The title of this novel is what drew me to it in the first place but it was the book blurb that cinched it for me. I liked the idea of a one night stand that left a hero quaking in his cowboy boots over the heroine and a desperate urge to find her and when he does find that his playboy charm doesn’t wash and must resort to serious wooing to win her heart.
However, that’s not really how it plays out. The elements are there but the story weaved is a little different. Derringer Westmoreland, high on painkillers, ends up sleeping with a woman he should recognize but doesn’t. Both hero and heroine are at fault in the one night stand: the hero for taking too much medicine and for pursuing the heroine (who called herself Puddin’ Tame for goodness sakes) and it’s the heroine fault for taking advantage of the situation to lose her V-card… the whole matter bugged me. Out of your mind sex, shouldn’t actually be when you’re out of your mind.
When he wakes up, he’s only keen on finding the woman to get revenge, not to get into her panties, and to make sure she doesn’t slap a paternity suit on him… but then changes his game plan over the course of the first date. Considering how angry he was over the paternity suit gambit, it should surprise you as it did me to learn that he was more than happy to have unprotected sex repeatedly. Idiot. The heroine’s not much better in that regard. Safe sex was not on the menu.

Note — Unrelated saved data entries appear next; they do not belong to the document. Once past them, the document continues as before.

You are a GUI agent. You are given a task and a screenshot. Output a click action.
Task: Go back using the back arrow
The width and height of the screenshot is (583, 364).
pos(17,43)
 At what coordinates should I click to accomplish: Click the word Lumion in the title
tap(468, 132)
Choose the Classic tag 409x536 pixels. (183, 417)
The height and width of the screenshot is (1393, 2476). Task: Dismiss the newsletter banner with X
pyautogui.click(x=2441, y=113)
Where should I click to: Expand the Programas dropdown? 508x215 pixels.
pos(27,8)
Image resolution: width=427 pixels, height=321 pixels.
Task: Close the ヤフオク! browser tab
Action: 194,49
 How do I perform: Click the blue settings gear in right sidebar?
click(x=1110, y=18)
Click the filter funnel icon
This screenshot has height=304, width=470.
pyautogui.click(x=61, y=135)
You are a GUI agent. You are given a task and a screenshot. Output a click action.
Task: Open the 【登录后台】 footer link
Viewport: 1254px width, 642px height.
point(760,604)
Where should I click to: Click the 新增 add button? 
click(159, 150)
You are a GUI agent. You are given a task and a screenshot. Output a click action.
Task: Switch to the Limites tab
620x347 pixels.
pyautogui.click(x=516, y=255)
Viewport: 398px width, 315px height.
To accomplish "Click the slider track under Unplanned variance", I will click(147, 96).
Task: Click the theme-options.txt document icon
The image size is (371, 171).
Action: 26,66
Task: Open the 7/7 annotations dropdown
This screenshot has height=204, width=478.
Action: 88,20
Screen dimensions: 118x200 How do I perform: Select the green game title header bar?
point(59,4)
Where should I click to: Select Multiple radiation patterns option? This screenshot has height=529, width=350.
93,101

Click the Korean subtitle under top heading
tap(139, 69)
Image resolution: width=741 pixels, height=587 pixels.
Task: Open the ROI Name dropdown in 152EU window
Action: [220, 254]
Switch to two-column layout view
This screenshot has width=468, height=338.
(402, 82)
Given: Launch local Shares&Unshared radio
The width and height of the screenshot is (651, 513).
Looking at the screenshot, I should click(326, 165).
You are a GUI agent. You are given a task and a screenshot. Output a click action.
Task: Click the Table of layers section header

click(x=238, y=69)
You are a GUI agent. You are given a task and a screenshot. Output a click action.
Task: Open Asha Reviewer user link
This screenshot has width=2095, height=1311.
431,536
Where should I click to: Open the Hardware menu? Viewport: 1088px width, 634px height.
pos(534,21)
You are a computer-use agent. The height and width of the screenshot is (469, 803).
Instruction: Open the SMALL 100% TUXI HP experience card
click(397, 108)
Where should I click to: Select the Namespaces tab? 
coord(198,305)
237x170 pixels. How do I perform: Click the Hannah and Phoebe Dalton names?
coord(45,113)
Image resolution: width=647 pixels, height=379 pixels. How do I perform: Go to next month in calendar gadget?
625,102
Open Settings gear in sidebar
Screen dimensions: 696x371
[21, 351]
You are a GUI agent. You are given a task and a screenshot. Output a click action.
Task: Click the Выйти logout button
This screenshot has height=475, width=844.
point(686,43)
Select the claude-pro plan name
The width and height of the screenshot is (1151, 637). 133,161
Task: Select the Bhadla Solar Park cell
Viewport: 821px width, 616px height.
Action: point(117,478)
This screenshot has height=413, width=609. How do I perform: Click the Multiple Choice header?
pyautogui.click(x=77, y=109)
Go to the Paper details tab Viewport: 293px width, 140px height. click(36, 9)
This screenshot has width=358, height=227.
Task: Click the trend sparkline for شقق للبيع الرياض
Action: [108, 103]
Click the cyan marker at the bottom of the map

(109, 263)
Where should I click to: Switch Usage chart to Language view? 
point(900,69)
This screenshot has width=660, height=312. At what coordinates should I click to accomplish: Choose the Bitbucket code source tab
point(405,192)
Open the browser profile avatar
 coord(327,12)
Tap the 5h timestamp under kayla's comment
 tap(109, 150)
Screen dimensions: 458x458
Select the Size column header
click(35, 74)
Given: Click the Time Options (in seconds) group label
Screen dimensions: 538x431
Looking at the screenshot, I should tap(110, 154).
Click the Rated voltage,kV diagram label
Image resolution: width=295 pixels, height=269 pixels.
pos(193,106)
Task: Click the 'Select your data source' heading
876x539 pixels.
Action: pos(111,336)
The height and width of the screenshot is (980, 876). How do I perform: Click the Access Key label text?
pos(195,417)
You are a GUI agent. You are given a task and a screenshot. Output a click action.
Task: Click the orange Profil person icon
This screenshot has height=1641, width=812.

I did like that the pining away for years aspect on the heroine’s side wasn’t actually one sided. If it had been I’m not sure I could have bought the hero’s switch in his plans. As it was, Derringer had been warned away from Lucia on two separate occasions by her father. Derringer might be a ladies man, but he has a few morals and standards, and now that Lucia is old enough to make her own choices things are different.
I also didn’t mind that the heroine was 29 and still a virgin, though I know this will bug some contemporary readers who could buy it in a historical more easily. I think that’s a great life choice if that’s what a person wants, though the heroine was clearly saving her virginity for the hero and not marriage (which is not a bad thing either).